Legal Metrology Meets the Digital Age

The days when a telephone was just a device to make phone calls are long gone. Nowadays, almost everybody has a smartphone with the capability to use it as a camera, game console, map, casino, and much more. If you need some portable functionality, just download an app. It is no surprise that this trend is also entering the world of legal metrology.

A relevant example involves managing commercial transactions for public use of electric vehicle charging stations, or more specifically known as electric vehicle supply equipment (EVSE) in the weights and measures community. EVSE manufacturers are proposing, through the National Council of Weights and Measures (NCWM) standards development process, to allow customers’ smartphones to be used as the station's indication for the energy measurement instead of a display on the charger. The EU is also amending its Measurement Instrument Directive (MID) to allow this functionality on EVSE and with more general use with other types of metering devices, such as gas meters, electricity meters, and CNG dispensers.

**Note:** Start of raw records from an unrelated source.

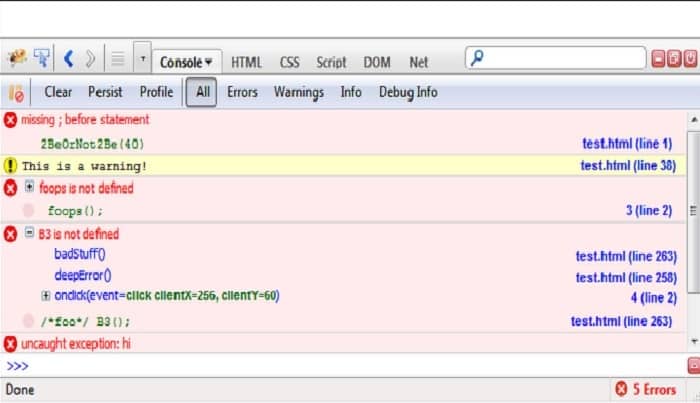Open the Firebug bug icon menu
Viewport: 700px width, 403px height.
[16, 60]
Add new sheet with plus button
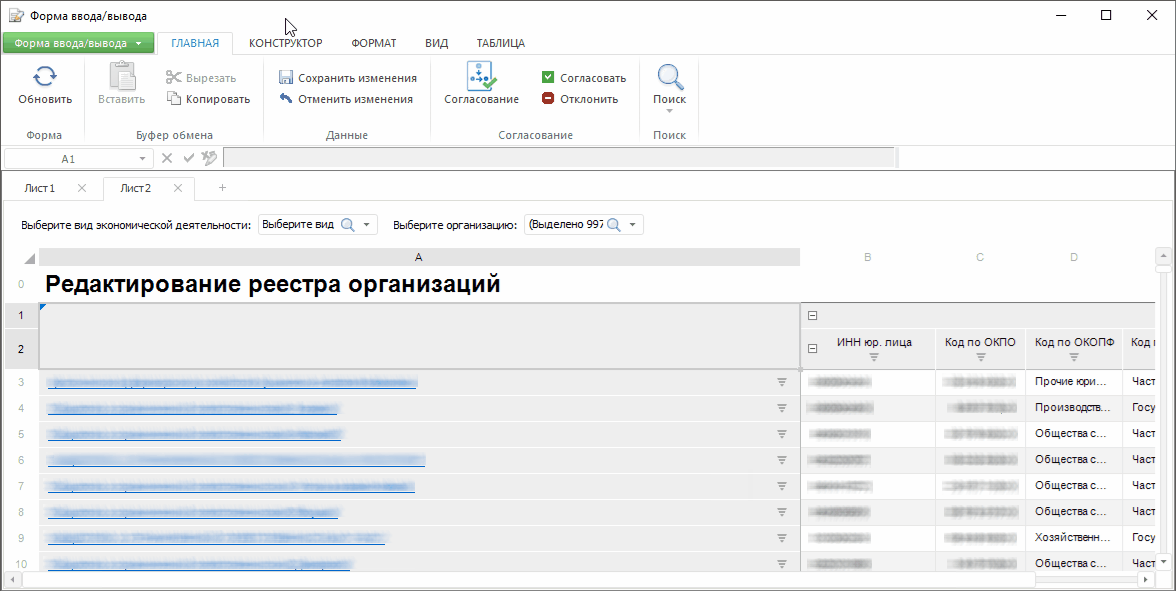The width and height of the screenshot is (1176, 591). tap(222, 188)
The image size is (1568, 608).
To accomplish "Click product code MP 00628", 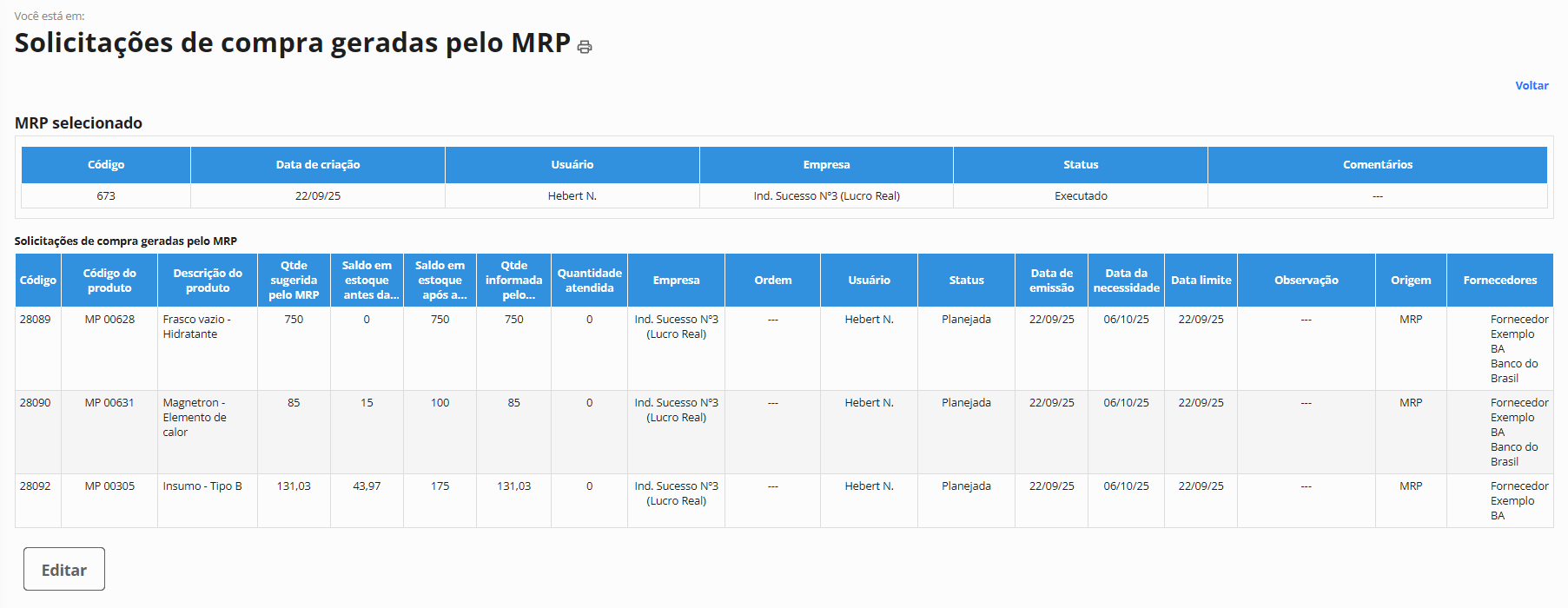I will 109,320.
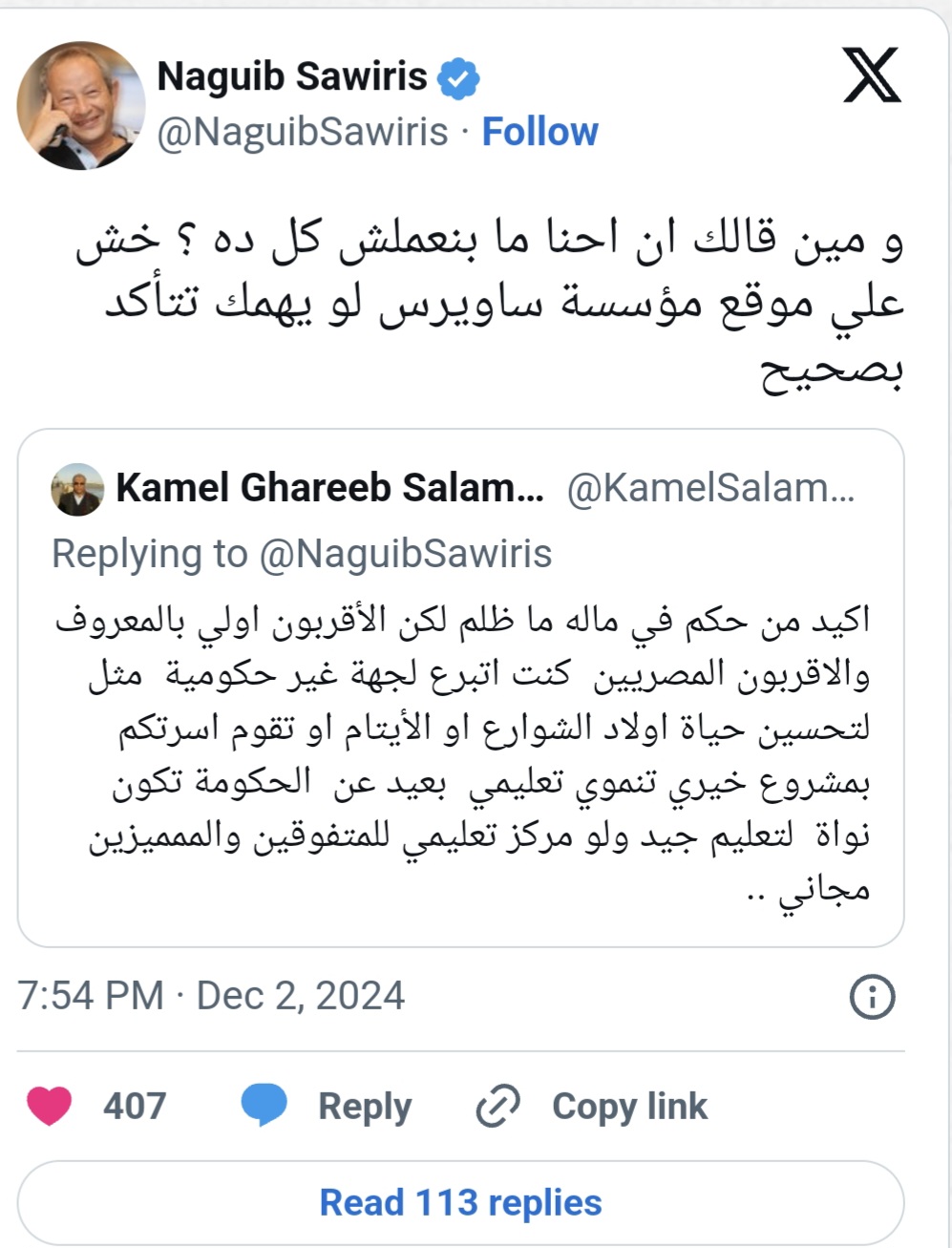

This present-day technology involves not only the consumer’s mobile device but also connections to the service provider's discrete servers. Often, the measuring instrument (everything from the sensor to the indication or print-out) and its functionality are spread out over multiple devices, which are not always accessible for inspection or under the control of the service provider. It is a chain of devices (including virtual devices) that each perform a part of the measurement function.

Legal control of these complex systems should consider not only the measurement functionality but also the implemented security measures and aspects like resource availability. The entire chain from sensor to indication (display or printout) must be evaluated (see the OWM newsletter item on Legal Metrology: Maintaining Our Trust in Measurements). To certify such a measuring instrument for legal metrological applications, it is imperative that we no longer think of measuring instruments as devices with a physical appearance, but as a set of metrologically significant functions. Up until now, a certifying official might state, “The instrument has a display and a printer.” We now might say, “The instrument provides an indication and a printout.” Focusing on the functionality helps us to identify the metrologically relevant parts of the instrument, whether that functionality is provided by hardware (i.e., a physical device) or by software (e.g., an app, cloud service). Then it becomes apparent that it is not the consumer’s smartphone that provides the indication, but the app that is running on the smartphone. The phone itself is metrologically irrelevant.

The complexity of these composed instruments is much higher than that of a single device. This has a major effect on the security of the measuring function and measurement data. Without proper security measures, these complex systems may offer opportunities for fraud. It is vital that manufacturers of these systems take appropriate measures to protect software and data, whether it resides on devices that are under their control or not. Such security measures may, for example, include encryption, audit trails, fault detection, user profiles, and other measures based on state-of-the-art technology, but also regular bug fixing and security updates. NIST has published several publicly available guidelines on cybersecurity that help manufacturers identify risks and find solutions to mitigate these risks.